##### Provided data

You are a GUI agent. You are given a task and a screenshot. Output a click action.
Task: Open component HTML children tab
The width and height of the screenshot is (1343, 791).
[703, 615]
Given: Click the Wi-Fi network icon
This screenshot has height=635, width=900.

##########
##### Provided data

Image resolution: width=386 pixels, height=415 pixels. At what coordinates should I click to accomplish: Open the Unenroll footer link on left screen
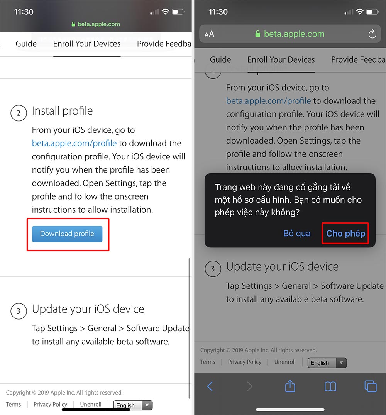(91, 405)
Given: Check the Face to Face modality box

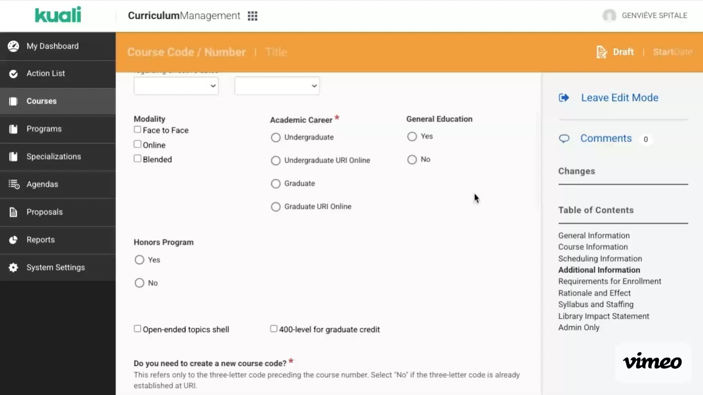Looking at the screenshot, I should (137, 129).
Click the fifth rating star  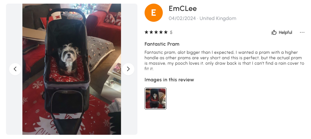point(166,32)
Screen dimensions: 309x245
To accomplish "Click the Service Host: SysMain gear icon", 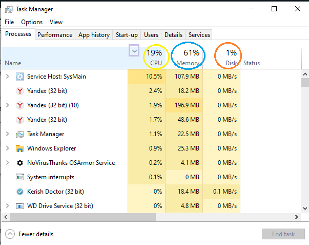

##########

**Task requirements**
Repeat the lines between the one holding "Given: Click the Wi-Fi network icon" and the one holding "This screenshot has height=635, width=900.", inclusive, with no changes.

**Complete output**
Given: Click the Wi-Fi network icon
This screenshot has height=635, width=900.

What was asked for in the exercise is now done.